Rules regarding overtime pay released last week by the Obama administration have reignited debate over levels of compensation that are fair to workers and businesses.
The rules, which will result in pay increases for millions of workers nationwide, were cheered by labor advocates and denounced by business groups. The Department of Labor estimates 16,000 Maine workers will be affected by the changes.
The fundamental problem that the new overtime rules — and attempts to raise the minimum wage — are trying to solve is that employee compensation is no longer closely linked to productivity. For several decades after World War II, compensation of middle-class workers closely tracked increases in economic productivity. That link broke in 1973.
From 1948 to 1973, economic productivity increased by 96.7 percent, and hourly compensation of nonsupervisory workers rose by 91.3 percent. Between 1973 and 2013, productivity increased by 74 percent but compensation only increased by 9.2 percent, according to analysis by the Economic Policy Institute, a left-leaning think tank.
There are many reasons for this, including the decreased strength of unions, technological developments, the offshoring of work previously done by U.S. workers and a stagnant minimum wage, Thomas Kochan, a professor of management at MIT’s Sloan School of Management, wrote in a column published last year by Fortune.
Because there are many contributing factors, there must be many parts to the solution as well, Kochan says. As possible examples he suggests that businesses tie wages to profits or customer satisfaction, that policymakers adjust minimum wages to the cost of living and that workers be empowered to better negotiate compensation. The bottom line, he wrote, is that workers must share more equally in the economic growth they help power.
This isn’t just a philosophical argument, but an economic one as well. Consumer spending accounts for 70 percent of the nation’s economic activity. If low- to middle-class workers have more money in their pockets, from higher wages or overtime pay, they can spend more on goods and services, spurring needed economic activity.
Stagnant wages also mean that American workers are less able to save money — for retirement, emergencies, education and other expenses. Half of American families have no retirement savings, and the median working-age family had only $5,000 saved for retirement in 2013. This leaves retirees heavily reliant on Social Security.

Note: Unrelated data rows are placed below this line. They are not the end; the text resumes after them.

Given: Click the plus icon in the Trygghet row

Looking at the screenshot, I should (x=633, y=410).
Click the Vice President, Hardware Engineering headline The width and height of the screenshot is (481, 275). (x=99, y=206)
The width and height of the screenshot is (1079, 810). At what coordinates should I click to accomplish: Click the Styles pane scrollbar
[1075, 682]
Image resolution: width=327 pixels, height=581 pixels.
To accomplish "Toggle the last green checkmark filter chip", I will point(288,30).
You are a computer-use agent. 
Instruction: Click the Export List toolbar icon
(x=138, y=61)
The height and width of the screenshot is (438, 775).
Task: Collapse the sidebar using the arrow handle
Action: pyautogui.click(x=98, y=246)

Nearly 90 percent of parents expect their children to attend — and benefit from — college, but fewer than half are saving money for it. The average college savings were $10,040 in 2015, the lowest level in three years, a national Sallie Mae study found. This is less than the cost of one year at most four-year colleges, so families and students are left to borrow increasing amounts to pay for college.
A recent Associated Press-NORC Center for Public Affairs Research poll found that two-thirds of American families would have difficulty covering the cost of a $1,000 emergency.
The Obama administration has long sought policies to restore the economic power and security of the working class. This week’s overtime rules are part of that work and an attempt to re-establish a link between wages and productivity. In 1975, 62 percent of workers received overtime pay. Today, the figure has dropped to 7 percent, according to the White House, while the average number of hours worked annually by Americans between 1975 and now is nearly unchanged.
The biggest change in the rule, which takes effect Dec. 1, is to raise the salary threshold — from $23,660 to $47,476 per year — below which most salaried workers are guaranteed overtime pay. The last adjustment was in 2004, during the Bush administration, when the threshold jumped from $8,060 to $23,660. The new level will automatically update every three years to prevent future irregular, overdue and large increases.
The new rules will certainly have an impact on businesses and, especially, nonprofit employers. Businesses, workers and policymakers need to seek out innovative solutions, such as those suggested by MIT’s Kochan, so employers and workers can share in prosperity.